### Document text
※
One potential solution to this conundrum would be to utilize the parallel sequencing capacity of next generation sequencing technologies to sequence transcriptomes at a shallow depth for the factorial experiments (Kumar et al., 2012
; Monson-Miller et al., 2012
). This could then be input into a network architecture to analyze the transcriptomic data as if it were physiological measurements (Kliebenstein et al., 2006a
; Kliebenstein, 2009b
; Kerwin et al., 2011
). A frequent retort to this idea is that this approach would be a biased sample towards the most expressed genes which could not possibly provide the information that would be desired about how the transcriptome behaves in factorial experiments. It is true that this would be a biased sample but it is currently not known how much of the total possible information present in a transcriptomic study this sample would actually contain.
In this study, I conduct a quantitative analysis of the information contained in several transcriptomic experiments to test how much transcriptome information can be obtained using shallow sequencing of factorial experiments. To accomplish this, I apply a Shannon Entropy analysis to existing transcriptomic datasets to measure the information content of expression biased subsets in comparison to the total dataset (Shannon, 1948
). This is applied to three different potential uses of transcriptomics in factorial studies, a general analysis of the co-expression network in the Arabidopsis
transcriptome, an expression QTL (eQTL) analysis and finally a temporal analysis of the circadian clock output network. In all instances, the data suggests that it should be possible to obtain at least 80% of the information present in a transcriptomic study by only measuring the top 10% of the transcripts within a sample.
※
[Stored data]
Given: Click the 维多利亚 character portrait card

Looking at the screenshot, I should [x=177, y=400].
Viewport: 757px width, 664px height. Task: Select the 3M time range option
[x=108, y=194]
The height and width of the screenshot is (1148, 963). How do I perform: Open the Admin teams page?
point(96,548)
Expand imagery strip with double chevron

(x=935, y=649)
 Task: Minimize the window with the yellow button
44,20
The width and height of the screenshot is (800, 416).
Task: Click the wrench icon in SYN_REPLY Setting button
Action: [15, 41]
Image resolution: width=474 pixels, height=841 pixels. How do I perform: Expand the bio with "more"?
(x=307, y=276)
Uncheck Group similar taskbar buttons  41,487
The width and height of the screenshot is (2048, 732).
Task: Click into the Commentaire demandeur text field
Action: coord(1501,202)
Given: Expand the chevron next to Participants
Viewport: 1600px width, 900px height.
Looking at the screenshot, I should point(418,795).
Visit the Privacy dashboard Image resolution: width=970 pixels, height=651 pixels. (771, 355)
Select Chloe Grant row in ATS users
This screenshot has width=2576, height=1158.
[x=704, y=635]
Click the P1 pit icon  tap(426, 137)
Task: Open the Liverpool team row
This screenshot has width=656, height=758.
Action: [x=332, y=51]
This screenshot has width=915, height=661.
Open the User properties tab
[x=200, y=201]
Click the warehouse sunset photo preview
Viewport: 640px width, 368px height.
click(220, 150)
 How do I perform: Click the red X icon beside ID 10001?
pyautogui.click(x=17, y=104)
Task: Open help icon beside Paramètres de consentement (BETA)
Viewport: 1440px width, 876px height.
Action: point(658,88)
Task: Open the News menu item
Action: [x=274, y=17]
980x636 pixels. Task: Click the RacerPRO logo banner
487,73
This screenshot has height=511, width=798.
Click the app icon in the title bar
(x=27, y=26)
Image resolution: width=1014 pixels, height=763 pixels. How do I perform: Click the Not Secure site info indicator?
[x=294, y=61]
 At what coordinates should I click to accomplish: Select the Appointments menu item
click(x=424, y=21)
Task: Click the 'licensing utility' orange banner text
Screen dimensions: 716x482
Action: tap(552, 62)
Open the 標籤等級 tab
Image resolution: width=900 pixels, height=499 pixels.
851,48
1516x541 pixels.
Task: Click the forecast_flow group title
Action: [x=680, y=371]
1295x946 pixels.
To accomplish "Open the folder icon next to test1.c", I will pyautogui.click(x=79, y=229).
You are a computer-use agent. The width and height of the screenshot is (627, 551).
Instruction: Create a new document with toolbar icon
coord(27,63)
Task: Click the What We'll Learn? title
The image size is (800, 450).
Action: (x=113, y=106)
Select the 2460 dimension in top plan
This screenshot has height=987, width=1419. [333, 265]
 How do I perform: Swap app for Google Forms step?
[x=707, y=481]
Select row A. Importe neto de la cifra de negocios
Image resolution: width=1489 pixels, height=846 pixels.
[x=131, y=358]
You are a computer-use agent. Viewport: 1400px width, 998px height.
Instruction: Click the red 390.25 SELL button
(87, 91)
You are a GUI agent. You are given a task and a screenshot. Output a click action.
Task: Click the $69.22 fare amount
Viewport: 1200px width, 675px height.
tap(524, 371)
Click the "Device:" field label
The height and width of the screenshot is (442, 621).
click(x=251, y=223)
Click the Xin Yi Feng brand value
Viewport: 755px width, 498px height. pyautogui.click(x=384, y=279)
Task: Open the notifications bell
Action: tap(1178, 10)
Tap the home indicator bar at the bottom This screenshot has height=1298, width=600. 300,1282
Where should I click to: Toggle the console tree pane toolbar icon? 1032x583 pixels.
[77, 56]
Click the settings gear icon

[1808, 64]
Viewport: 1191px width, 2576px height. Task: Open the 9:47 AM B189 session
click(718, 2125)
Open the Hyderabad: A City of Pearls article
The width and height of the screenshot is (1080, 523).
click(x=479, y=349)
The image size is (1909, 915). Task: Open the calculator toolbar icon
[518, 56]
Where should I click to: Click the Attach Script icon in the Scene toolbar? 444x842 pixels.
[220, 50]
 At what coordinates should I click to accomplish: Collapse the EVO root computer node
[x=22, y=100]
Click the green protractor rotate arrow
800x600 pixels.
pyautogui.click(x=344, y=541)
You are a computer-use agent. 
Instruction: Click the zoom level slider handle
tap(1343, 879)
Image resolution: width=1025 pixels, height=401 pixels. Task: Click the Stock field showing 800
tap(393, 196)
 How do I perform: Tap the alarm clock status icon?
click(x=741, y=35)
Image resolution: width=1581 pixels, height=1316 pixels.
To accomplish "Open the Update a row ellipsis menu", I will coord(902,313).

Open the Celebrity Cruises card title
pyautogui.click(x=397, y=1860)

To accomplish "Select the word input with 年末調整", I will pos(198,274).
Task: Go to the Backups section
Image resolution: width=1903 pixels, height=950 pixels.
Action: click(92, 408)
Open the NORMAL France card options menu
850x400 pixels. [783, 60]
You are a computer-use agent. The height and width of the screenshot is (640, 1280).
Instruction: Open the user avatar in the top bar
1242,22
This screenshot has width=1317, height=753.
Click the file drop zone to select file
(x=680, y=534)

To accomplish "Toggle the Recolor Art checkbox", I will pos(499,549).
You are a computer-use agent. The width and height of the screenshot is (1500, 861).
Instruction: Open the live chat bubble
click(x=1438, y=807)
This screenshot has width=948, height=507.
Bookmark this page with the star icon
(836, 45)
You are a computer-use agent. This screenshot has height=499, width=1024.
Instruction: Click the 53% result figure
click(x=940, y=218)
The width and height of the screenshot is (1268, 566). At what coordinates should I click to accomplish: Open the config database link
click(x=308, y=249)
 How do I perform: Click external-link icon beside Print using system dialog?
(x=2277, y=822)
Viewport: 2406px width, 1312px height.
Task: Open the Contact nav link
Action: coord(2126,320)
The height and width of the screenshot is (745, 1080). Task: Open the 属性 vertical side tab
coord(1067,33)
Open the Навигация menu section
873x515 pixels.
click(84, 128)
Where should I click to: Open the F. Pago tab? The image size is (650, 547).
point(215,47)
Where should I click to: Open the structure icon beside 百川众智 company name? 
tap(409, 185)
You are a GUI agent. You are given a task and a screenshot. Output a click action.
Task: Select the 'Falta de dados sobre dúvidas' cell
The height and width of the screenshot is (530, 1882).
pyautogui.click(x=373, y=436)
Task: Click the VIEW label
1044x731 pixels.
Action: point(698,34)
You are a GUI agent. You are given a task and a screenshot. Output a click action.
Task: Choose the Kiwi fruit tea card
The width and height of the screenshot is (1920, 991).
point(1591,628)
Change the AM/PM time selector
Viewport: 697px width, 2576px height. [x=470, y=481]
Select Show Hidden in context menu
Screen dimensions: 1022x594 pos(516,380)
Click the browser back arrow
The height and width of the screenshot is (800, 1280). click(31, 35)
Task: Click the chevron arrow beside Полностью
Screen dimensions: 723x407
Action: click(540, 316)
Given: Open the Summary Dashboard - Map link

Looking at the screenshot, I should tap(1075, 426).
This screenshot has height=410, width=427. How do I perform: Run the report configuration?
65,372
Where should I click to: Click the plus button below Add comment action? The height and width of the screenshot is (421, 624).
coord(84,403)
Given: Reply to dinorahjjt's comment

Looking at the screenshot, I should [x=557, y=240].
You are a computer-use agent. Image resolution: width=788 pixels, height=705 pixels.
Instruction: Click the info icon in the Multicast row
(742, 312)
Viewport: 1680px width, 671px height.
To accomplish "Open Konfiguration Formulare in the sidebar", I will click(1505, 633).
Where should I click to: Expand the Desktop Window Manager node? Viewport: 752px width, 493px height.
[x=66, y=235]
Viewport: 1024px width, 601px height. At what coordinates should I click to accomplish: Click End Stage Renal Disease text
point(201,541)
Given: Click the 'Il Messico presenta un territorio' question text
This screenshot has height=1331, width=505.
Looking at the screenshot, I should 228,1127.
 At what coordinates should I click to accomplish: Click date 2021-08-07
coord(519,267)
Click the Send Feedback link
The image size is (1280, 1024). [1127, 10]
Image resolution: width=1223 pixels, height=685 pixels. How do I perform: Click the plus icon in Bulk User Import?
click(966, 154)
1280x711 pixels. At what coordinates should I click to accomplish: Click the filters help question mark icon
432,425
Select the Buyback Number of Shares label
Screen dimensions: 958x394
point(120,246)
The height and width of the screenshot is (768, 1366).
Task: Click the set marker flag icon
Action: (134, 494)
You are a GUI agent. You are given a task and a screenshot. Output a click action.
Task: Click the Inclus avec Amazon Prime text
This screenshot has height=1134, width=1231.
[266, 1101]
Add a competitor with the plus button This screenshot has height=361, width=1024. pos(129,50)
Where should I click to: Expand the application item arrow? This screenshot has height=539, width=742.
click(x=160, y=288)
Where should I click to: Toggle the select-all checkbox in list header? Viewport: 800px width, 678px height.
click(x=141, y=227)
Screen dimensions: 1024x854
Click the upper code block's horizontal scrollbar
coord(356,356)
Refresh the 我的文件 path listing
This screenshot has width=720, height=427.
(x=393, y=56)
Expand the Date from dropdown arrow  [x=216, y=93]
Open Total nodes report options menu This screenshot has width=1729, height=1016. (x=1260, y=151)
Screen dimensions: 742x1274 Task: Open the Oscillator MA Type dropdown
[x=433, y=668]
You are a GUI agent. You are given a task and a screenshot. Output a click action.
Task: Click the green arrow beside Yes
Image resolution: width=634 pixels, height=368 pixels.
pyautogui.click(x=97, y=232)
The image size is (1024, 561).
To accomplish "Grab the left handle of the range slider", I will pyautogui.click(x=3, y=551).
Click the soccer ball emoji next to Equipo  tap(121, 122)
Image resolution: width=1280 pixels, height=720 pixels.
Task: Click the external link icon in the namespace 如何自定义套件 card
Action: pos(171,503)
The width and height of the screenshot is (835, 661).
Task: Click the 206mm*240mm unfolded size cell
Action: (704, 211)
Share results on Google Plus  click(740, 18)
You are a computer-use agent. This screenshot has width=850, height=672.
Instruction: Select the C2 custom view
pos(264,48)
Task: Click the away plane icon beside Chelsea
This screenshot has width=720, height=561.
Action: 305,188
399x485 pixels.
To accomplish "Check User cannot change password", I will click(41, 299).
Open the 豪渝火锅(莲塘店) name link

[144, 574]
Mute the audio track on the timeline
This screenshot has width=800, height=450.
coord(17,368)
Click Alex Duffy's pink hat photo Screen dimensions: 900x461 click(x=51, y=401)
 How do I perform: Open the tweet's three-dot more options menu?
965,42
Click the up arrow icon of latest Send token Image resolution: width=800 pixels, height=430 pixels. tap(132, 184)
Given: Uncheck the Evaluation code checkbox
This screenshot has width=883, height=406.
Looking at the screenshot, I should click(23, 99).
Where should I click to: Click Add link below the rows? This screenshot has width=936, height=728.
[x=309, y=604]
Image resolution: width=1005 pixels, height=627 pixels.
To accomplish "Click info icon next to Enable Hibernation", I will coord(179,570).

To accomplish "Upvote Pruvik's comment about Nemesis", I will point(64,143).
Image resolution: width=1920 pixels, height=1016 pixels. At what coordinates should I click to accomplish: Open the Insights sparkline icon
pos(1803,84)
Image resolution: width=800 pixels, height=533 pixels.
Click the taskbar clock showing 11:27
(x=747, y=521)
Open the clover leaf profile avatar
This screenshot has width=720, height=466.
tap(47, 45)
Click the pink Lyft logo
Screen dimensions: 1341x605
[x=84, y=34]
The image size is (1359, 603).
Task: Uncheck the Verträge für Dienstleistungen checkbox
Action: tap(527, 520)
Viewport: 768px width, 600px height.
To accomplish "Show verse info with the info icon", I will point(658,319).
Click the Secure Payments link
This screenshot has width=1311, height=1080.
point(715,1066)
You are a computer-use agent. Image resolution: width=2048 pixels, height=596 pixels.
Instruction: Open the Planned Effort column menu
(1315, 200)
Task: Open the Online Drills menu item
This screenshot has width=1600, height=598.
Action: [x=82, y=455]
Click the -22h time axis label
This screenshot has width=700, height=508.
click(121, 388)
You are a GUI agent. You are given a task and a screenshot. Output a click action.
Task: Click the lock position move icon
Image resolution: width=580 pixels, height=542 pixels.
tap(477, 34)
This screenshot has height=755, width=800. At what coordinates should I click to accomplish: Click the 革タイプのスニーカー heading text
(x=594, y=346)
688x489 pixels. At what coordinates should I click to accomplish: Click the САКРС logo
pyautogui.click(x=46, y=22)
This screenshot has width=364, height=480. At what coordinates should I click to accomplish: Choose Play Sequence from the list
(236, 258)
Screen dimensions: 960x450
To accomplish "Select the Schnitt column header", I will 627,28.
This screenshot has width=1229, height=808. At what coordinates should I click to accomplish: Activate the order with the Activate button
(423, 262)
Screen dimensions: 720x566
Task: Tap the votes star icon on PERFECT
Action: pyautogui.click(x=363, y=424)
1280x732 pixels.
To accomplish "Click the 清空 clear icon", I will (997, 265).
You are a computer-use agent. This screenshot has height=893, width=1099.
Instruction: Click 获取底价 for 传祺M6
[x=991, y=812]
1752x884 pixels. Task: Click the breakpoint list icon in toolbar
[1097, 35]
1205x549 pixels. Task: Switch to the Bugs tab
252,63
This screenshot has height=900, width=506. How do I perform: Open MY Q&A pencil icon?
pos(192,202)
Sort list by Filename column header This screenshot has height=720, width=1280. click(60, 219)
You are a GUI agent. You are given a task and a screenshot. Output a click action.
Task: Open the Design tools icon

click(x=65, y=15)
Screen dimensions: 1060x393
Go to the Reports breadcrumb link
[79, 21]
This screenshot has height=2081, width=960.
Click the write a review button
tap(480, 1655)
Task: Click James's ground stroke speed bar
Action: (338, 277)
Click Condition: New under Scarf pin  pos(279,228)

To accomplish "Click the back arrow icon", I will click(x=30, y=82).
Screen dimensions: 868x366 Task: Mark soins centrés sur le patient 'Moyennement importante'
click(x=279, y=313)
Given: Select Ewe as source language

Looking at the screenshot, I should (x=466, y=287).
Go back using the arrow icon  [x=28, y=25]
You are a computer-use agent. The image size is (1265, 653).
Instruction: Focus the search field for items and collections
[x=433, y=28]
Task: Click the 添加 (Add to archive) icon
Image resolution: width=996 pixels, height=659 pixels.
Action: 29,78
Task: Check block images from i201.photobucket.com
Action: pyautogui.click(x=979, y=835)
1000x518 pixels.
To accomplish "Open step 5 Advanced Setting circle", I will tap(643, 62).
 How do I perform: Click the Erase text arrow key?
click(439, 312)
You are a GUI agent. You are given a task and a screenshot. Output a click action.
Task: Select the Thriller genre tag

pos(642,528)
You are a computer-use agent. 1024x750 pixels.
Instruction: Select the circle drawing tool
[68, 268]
※
### Using the information
**a.** Rewrite the text about shallow transcriptome sequencing, starting at "One potential solution" and ending at "would actually contain.", with "retort" replaced by "objection".
**b.** According to the text about shallow transcriptome sequencing, how much of the information in a transcriptomic study should be obtainable by measuring only the top 10% of the transcripts within a sample?

### Solutions below
**a.**
One potential solution to this conundrum would be to utilize the parallel sequencing capacity of next generation sequencing technologies to sequence transcriptomes at a shallow depth for the factorial experiments (Kumar et al., 2012
; Monson-Miller et al., 2012
). This could then be input into a network architecture to analyze the transcriptomic data as if it were physiological measurements (Kliebenstein et al., 2006a
; Kliebenstein, 2009b
; Kerwin et al., 2011
). A frequent objection to this idea is that this approach would be a biased sample towards the most expressed genes which could not possibly provide the information that would be desired about how the transcriptome behaves in factorial experiments. It is true that this would be a biased sample but it is currently not known how much of the total possible information present in a transcriptomic study this sample would actually contain.

**b.** At least 80%.